How it would work: Autonomous vehicles would communicate with each other and with the traffic lights at intersections within a certain range. This would allow them to coordinate the flow of traffic more efficiently and intelligently – for example, giving priority to converging roads with more vehicles and recommending optimal speeds.
All human drivers in the mix would be informed to follow the guidance of the vehicle in front of them via the white light: stop when it stops, continue when it continues. Once the number of autonomous vehicles at an intersection drops below a certain threshold, the traffic lights would switch back to the normal red, amber, and green option.
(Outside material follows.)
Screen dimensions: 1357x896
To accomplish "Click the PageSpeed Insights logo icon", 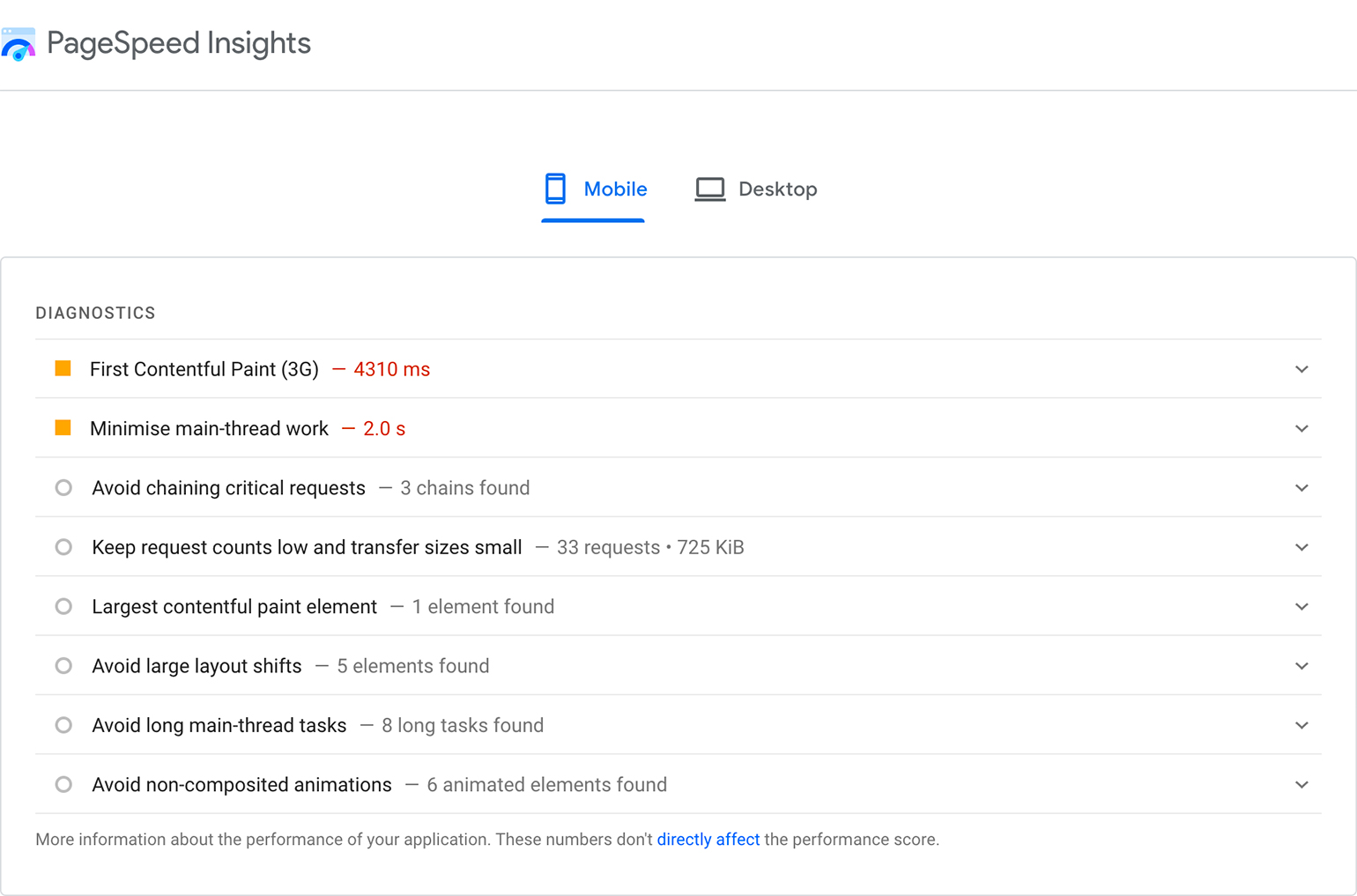I will (19, 44).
In simulated models, AVs have been shown to inherently improve traffic flow, even more so when white phase was introduced – which then has a positive impact on fuel consumption reduction. The higher the percentage of AVs at an intersection, the faster the traffic was moving, with potential improvements of around 40 to 99 percent in terms of overall delay reduction.
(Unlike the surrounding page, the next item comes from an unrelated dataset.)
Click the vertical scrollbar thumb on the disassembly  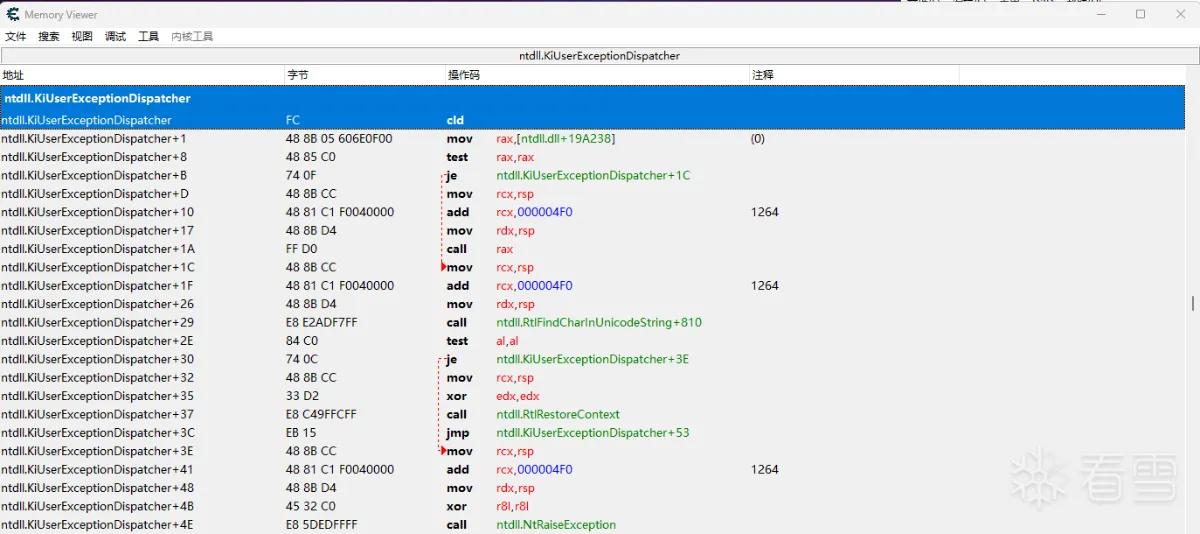click(x=1193, y=303)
“Giving AVs some of the control of traffic flow is a relatively new idea, dubbed the mobile control paradigm,” says Hajbabaie. “It can be used to coordinate traffic in any scenario involving AVs.”
“But we think it’s important to integrate the white light concept at intersections because it tells human drivers what’s going on so they know what to do when they approach the intersection.”
The researchers note that the improvements become more significant once the number of autonomous vehicles at an intersection increases above 30 percent. With 70 percent AVs in traffic, the intersection can usually be driven in fully automatic white phase mode.
We don’t yet have the technology to implement something like this, although improvements are constantly being made. This study builds on an earlier investigation by the same researchers in 2020, in which traffic flow was controlled by a central computer connected to the intersection – here the required computing power can be managed by the self-driving cars themselves.
Upgrading each intersection will obviously take time and money, but the researchers believe certain aspects of the white phase idea could be implemented with relative ease. Test runs in certain areas could be the next step.
“Ports have a high volume of commercial vehicle traffic, for which traffic flow is particularly important,” says Hajbabaie. “Commercial vehicles appear to have a higher rate of autonomous vehicles, so there may be an opportunity to implement a pilot project in this environment that could benefit port traffic and commercial transportation.”
The research was published in IEEE Transactions on Intelligent Transport Systems.